COLUMN: Cultural development drives growth

Cultural development is a new area of focus for many municipalities due to a shift in the assumptions of what drives local economies.

Cultural development is a new area of focus for many Canadian municipalities due largely to a basic shift in the assumptions of what drives local economies.

The traditional growth model is for a municipality to try to attract industrial development with tax breaks or lax regulations.

Today, however, it’s acknowledged this approach leads to a race to the bottom and ultimately results in the deterioration of a community’s amenities and infrastructure.

Companies consider many factors when determining where to locate and usually they have to balance several criteria. Quality of life and quality of place — the unique characteristics that define a community and make it attractive — are often the deciding factor.

The correlation between economic growth and cultural development is well documented.

Recent retirees, young families, entrepreneurs, skilled knowledge workers, and creative people of all sorts want to live and work in a place that offers a full range of amenities and cultural assets.

They are attracted to a vibrant arts scene, a bustling downtown, public art, green space, and a respect for local heritage. This, in turn, is what attracts investment.

This is an important distinction: in a globalized, knowledge-based economy, it is business that follows people rather than people who follow business.

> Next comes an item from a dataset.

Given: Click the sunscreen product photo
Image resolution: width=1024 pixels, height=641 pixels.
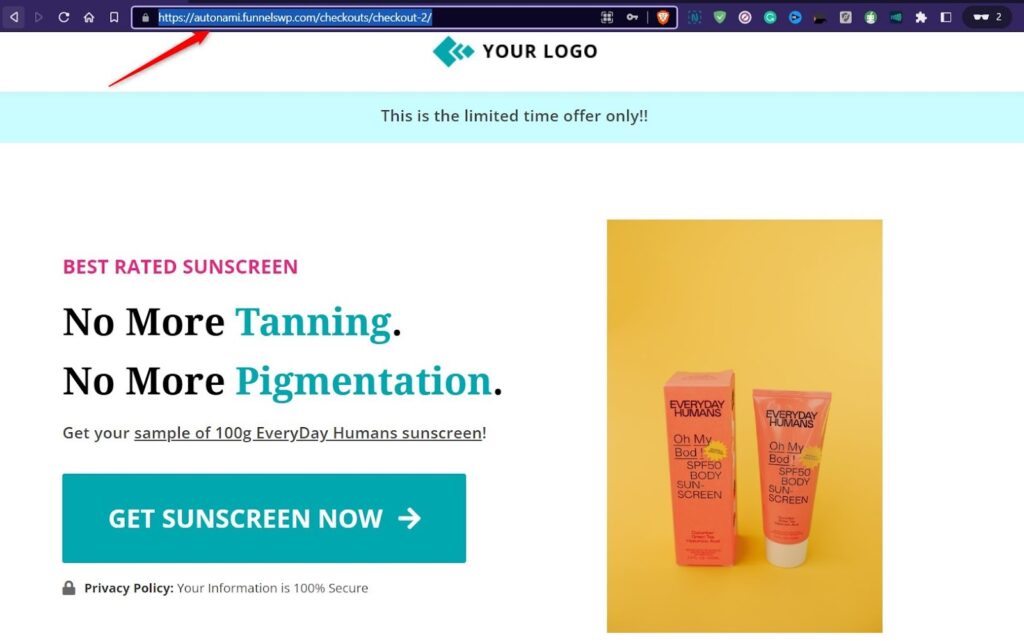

More new housing is currently being built in Summerland than at any time in the past five years. But all that new development will have little positive impact on the community if all those new homeowners choose to shop out of town, spend their leisure hours out of town, and send their kids to school out town.

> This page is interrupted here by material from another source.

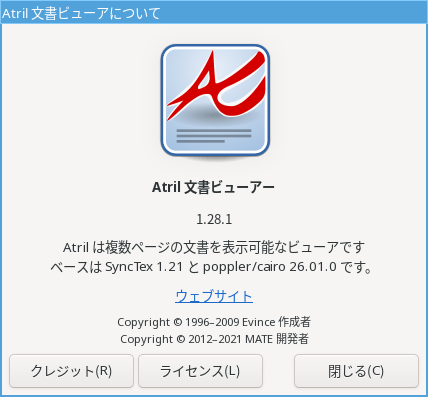Screen dimensions: 428x397
Task: Click the gray text lines inside the logo
Action: (214, 136)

A community thrives when its people are socially and physically active in the community, when they attend community events and volunteer their time for local causes, when they shop locally, and even start their own local businesses.

Summerland needs more community-minded residents and to get them we need to invest in local culture.

In April 2015, Council appointed a task force of a dozen community members and two council representatives to develop a Cultural Plan that understood the values and perspectives of the community.

Through an intensive year-long public consultation process that garnered more than 2,300 comments, people told us they valued Summerland’s quality of life, the community’s character, its agricultural base, local arts, and local history and heritage.

From these commonly held values, the task force developed a Cultural Plan with five strategic directions:

o Reflect Summerland’s cultural values in municipal decisions and projects

o Establish an administrative framework to support the arts, heritage and culture

o Enhance public spaces and cultural places

o Build on community strengths and assets

o Connect the community

Council adopted the Plan on Sept. 12. It will now be incorporated into the municipality’s Official Community Plan (OCP) to provide it the same status as other municipal plans used for informing policy and planning decisions.

Our first-ever official Cultural Plan will guide local cultural development well into the future, helping to make Summerland a more economically robust and vibrant community.

Doug Holmes is a Summerland councillor. The views expressed by the author are his alone and do not necessarily reflect council policy.